Nesta terça-feira (1º), teve início mais uma reunião do Banco Central (BC) para definir os novos caminhos da política monetária do Brasil. O encontro do Comitê de Política Monetária (Copom) do BC dura dois dias e, ao fim desta quarta-feira (2), a autarquia fará o anúncio da nova taxa básica de juros do país, a Selic.
A maioria dos analistas do mercado financeiro acredita que a taxa terá o primeiro corte em dois anos. A expectativa é que a redução seja mínima, de 0,25 ponto percentual. Caso a previsão se confirme, a Selic passará de 13,75% para 13,50% ao ano.
Aliás, alguns analistas acreditam que o Banco Central poderá realizar um corte ainda maior, de 0,50 ponto percentual. Contudo, o consenso geral é que isso não irá acontecer, visto que a autarquia vem mantendo cautela quando o assunto é política monetária, ou seja, não deverá promover um corte mais intenso na sua primeira redução.
Juros estão no maior patamar desde novembro de 2016
Atualmente, a taxa Selic está no maior patamar desde novembro de 2016, quando os juros estava em 14,00% ao ano. Em suma, o BC manteve a taxa estável nas últimas sete reuniões, sucedendo 12 altas consecutivas dos juros no Brasil. A saber, este foi o maior ciclo de aumento de juros já promovido pelo Banco Central.
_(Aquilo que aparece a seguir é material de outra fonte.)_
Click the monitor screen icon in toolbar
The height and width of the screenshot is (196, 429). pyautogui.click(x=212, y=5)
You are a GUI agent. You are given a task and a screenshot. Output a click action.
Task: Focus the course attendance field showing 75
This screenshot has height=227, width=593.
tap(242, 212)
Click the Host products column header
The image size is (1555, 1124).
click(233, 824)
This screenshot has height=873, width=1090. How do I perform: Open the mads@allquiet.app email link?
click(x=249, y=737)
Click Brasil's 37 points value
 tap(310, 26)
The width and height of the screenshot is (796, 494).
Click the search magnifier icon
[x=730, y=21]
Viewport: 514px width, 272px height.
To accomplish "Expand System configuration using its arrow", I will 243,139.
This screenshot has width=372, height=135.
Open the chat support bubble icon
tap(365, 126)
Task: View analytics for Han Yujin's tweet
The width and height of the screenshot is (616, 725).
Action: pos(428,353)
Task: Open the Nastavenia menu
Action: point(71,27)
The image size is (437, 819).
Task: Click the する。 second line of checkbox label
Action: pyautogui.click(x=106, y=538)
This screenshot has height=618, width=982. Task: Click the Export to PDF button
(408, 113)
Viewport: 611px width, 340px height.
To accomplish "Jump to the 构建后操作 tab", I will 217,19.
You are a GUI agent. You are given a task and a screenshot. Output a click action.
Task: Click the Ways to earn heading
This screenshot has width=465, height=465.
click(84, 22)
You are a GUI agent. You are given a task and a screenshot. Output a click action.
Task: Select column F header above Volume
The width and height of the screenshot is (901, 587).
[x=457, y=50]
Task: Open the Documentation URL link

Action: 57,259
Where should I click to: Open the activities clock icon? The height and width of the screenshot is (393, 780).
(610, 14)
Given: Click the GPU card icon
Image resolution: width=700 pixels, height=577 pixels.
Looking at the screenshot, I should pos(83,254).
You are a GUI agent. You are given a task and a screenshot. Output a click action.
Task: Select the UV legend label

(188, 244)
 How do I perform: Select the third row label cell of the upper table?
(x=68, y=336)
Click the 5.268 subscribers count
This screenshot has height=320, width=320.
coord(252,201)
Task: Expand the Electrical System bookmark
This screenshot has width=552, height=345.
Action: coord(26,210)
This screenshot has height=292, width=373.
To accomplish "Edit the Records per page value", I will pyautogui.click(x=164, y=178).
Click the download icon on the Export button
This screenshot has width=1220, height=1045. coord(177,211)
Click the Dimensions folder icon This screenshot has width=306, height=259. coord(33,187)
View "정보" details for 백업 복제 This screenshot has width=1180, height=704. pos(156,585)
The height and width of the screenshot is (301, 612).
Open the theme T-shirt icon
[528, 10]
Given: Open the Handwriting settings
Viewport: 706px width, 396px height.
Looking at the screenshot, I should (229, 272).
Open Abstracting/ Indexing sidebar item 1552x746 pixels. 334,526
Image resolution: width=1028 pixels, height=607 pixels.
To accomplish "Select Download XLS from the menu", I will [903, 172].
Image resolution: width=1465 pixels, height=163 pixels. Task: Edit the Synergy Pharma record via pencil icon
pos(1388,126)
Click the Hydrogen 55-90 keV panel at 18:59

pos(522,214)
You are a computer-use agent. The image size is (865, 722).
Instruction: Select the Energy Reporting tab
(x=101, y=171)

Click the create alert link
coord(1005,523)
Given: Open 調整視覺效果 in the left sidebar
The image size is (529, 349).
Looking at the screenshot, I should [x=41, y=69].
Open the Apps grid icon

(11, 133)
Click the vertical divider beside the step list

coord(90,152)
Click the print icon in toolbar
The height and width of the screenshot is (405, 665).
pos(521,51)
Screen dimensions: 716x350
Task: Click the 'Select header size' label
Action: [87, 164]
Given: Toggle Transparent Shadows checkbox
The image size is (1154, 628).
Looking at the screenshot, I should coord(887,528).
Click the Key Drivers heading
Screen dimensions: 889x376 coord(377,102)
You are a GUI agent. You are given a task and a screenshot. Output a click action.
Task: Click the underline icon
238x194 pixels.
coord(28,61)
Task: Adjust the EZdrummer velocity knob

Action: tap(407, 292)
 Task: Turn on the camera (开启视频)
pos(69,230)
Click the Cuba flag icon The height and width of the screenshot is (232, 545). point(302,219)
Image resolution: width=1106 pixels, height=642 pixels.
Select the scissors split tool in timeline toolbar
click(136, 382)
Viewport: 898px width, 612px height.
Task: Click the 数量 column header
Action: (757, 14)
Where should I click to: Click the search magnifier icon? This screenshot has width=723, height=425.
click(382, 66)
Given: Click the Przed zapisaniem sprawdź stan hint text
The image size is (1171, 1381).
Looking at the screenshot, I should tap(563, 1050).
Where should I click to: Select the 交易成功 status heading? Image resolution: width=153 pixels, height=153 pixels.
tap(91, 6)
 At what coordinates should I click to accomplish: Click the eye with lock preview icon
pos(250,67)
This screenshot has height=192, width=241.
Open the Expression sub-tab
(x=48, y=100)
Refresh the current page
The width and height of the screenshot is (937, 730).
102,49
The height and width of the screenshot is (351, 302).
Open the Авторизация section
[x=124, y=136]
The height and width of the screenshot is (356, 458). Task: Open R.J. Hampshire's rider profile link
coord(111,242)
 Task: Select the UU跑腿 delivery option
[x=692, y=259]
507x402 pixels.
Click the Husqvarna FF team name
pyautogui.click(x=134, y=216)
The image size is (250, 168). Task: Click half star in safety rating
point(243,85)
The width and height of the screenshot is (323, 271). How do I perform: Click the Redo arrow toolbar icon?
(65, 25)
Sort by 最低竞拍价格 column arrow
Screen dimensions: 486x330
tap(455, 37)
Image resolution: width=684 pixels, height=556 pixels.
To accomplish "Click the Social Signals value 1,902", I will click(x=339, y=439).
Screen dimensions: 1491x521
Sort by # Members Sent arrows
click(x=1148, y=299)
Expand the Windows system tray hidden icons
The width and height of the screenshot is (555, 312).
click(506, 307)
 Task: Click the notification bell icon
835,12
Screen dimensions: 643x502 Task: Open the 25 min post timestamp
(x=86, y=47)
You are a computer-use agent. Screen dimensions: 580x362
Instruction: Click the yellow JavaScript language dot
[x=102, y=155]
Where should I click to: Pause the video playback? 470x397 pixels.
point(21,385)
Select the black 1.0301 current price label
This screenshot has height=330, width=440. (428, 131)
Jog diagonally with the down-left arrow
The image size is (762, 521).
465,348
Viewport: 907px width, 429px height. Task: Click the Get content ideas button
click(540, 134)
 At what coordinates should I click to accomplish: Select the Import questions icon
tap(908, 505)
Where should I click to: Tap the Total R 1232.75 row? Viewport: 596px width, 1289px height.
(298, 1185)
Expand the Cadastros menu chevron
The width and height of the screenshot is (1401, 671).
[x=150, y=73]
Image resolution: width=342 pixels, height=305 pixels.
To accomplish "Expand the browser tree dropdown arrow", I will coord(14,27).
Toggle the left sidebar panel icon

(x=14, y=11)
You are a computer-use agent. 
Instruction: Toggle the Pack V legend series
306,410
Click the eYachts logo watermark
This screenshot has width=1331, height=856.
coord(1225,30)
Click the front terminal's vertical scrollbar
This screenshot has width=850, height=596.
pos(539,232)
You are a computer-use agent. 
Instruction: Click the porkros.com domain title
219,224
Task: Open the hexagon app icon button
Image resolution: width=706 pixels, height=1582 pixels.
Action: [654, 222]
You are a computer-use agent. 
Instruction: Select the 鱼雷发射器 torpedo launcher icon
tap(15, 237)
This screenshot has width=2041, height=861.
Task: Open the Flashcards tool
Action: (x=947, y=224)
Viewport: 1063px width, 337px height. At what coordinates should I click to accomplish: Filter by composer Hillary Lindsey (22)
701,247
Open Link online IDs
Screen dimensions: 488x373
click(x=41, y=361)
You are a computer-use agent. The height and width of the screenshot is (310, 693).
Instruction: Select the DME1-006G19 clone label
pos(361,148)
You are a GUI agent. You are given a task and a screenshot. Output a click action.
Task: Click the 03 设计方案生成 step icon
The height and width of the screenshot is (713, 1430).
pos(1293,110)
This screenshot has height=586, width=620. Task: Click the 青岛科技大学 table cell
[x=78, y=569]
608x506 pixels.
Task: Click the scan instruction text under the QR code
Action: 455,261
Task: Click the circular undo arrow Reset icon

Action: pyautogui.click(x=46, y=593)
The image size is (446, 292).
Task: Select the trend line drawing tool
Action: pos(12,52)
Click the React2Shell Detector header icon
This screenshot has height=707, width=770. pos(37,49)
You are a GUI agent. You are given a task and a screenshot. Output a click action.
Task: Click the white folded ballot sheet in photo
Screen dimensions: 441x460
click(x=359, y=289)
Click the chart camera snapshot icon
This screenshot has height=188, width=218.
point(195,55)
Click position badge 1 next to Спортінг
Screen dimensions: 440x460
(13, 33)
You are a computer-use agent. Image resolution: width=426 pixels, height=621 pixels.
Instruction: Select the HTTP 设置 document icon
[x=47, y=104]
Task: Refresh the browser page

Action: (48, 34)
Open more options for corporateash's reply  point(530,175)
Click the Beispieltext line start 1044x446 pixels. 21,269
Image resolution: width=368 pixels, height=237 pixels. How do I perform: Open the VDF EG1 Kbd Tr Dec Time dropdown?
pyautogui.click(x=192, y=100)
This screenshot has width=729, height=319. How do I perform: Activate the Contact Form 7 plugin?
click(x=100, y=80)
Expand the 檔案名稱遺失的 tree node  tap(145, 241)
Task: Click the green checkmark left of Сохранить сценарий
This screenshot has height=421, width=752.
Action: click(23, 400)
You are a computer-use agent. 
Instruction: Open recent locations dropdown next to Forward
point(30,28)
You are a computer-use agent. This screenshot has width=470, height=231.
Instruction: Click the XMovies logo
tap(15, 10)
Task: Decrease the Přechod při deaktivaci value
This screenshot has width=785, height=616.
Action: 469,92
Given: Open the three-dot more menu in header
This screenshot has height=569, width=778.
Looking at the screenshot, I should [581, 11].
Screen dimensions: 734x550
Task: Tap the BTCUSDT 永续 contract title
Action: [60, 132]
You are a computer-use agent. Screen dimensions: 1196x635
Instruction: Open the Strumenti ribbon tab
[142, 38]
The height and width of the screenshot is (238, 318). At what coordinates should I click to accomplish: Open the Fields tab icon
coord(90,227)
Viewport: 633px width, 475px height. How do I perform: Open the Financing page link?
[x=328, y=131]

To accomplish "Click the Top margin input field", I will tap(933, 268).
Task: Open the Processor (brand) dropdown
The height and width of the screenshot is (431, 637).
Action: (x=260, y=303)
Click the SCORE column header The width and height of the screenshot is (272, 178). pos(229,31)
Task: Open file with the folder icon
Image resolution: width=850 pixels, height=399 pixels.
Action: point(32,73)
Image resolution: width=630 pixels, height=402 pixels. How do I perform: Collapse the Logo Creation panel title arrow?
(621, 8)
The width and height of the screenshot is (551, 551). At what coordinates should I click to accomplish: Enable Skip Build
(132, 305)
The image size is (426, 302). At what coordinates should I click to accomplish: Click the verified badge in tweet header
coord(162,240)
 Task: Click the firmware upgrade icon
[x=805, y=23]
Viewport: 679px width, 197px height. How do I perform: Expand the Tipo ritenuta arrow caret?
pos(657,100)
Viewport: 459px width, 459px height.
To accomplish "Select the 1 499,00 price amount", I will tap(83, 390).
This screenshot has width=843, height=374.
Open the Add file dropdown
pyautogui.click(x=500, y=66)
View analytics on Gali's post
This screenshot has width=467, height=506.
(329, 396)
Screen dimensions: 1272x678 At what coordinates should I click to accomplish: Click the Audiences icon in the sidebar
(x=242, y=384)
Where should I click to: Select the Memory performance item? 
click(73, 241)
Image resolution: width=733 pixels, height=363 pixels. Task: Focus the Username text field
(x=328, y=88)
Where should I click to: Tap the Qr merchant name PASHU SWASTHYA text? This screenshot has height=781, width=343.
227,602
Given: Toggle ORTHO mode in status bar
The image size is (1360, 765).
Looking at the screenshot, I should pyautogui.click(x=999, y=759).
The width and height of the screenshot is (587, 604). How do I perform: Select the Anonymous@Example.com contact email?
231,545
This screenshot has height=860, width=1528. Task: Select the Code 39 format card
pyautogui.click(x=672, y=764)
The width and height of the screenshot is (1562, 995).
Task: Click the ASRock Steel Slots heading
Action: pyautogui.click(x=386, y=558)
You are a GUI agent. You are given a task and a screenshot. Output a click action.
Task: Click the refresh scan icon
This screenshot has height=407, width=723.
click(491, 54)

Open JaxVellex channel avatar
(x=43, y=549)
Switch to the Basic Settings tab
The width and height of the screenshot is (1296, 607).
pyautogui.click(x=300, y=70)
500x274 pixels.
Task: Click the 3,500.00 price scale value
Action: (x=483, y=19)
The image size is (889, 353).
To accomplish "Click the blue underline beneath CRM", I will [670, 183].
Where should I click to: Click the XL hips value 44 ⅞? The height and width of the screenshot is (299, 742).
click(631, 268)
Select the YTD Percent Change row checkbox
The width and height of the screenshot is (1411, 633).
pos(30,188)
Em resumo, o BC começou a apertar a política monetária no país em março de 2021, quando elevou pela primeira vez a taxa Selic. Daquele mês até agosto de 2022 houve apenas altas nos juros, que acabam corroendo a renda da população brasileira.
Ao atingir o maior patamar em quase seis anos, o BC entendeu que os juros estavam segurando a inflação no Brasil. Inclusive, a taxa inflacionária, que chegou a superar 10% em 2021, perdeu força em 2022 e encerrou o ano abaixo de 6%. Ainda assim, ambas ficaram acima da meta definida para aqueles anos. Por isso que os juros continuaram elevados no Brasil.
Taxa Selic limita crescimento da inflação no país
O principal objetivo do Copom ao elevar a Selic é segurar a inflação do país. Em suma, uma Selic mais alta puxa consigo os juros praticados no país, reduzindo o poder de compra do consumidor. Como consequência, desaquece a economia do país, limitando o avanço da chamada “inflação por demanda”.
Quando a Selic sobe, encarece o crédito, reduzindo a busca das pessoas por empréstimos. Dessa forma, o consumo tende a diminuir, uma vez que a população passa a ter menos dinheiro em mãos.
Como a demanda diminui, os preços começam a cair, desacelerando a inflação, mas isso só acontece com o tempo. Por isso que o Banco Central manteve a taxa Selic estável nos últimos meses, apesar da desaceleração da inflação no país.